Przez to, że byliśmy w takim a nie innym miejscu mogliśmy zobaczyć to wszystko dosyć dokładnie. Pamiętam jak środkowe światło zapulsowało raz, stając się coraz bardziej jasne. Poruszało się bardzo powoli, jakieś 300 stóp od ziemi. Pamiętam też pojawienie się helikoptera wojskowego, który znalazł się pomiędzy nami a tym dziwnym obiektem.
Pojawiło się również na niebie kilka innych pojazdów. Kiedy obróciłem się aby spojrzeć przez tylnią szybę, zobaczyłem na horyzoncie pięć albo sześć okrągło kształtnych kul, ale pojawiły się one tylko na parę sekund. Pytacie się nas, aby opisać jak mogłem stracić z oczu te obiekty, ale muszę powiedzieć, iż wszystkie te detale są dosyć niewyraźne.
Zapytałem moją żonę o to i mówi mi to samo. W jednej sekundzie parzyliśmy się na ten dziwny obiekt, w następnej na te kule i chwile potem był to już koniec... przynajmniej tak sądziliśmy.
To jest zdecydowanie najdziwniejsza część z całej tej historii. Byliśmy na drodze od 7 rano, po tym jak zostaliśmy na noc u przyjaciela w Knoxville, TN. Cały czas na drodze starałem się obliczyć, o której dotrzemy do celu. Zawsze sprawdzam czas na zegarze samochodowym, który można zobaczyć rzutem oka.
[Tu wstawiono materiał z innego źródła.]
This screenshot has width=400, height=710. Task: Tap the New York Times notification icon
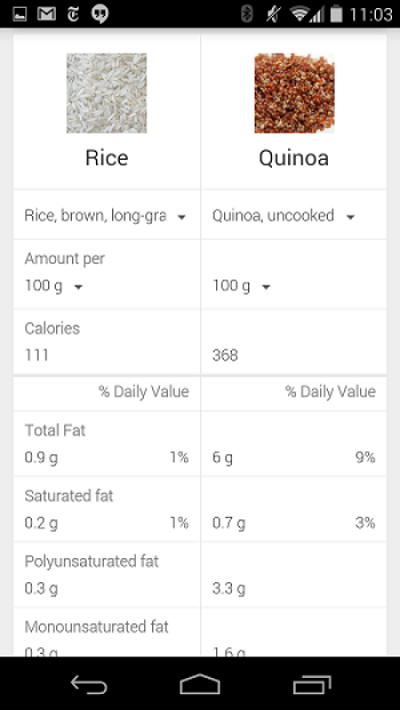(72, 14)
Ostatni raz zanim się to wszystko zaczęło była godzina 9:40. Wtedy obliczyłem, że na pewno będziemy w domu o 11. Kiedy zobaczyliśmy ten obiekt, pamiętam iż na zegarku zobaczyłem godzinę 10:28. Moja żona ma chroniczne bóle pleców, i również sprawdzała czas ale zupełnie z innego powodu: aby wiedzieć o której ma wziąć lekarstwo.
Obliczyła ona, iż będziemy w domu zanim będzie musiała je wziąć. Ostatni raz, kiedy popatrzyła na zegarek była również 9:40.
Gdzieś po drodze oboje straciliśmy 48 minut!
Podróżowaliśmy razem z naszym psem, który cały czas siedział tyłem do nas wpatrując się w niebo. Co dziwne on nigdy nie przygląda się gwiazdkom, ani nawet długo patrzy na niebo. Podczas tego całego wydarzenia zauważyliśmy, że jesteśmy jedynym samochodem na drodze, gdzie kilka sekund wcześniej sytuacja na drodze była totalnie odwrotna. Podczas reszty podróży cały czas zastanawialiśmy się nad tym, co przeżyliśmy i postanowiliśmy podzielić się naszym doświadczeniem.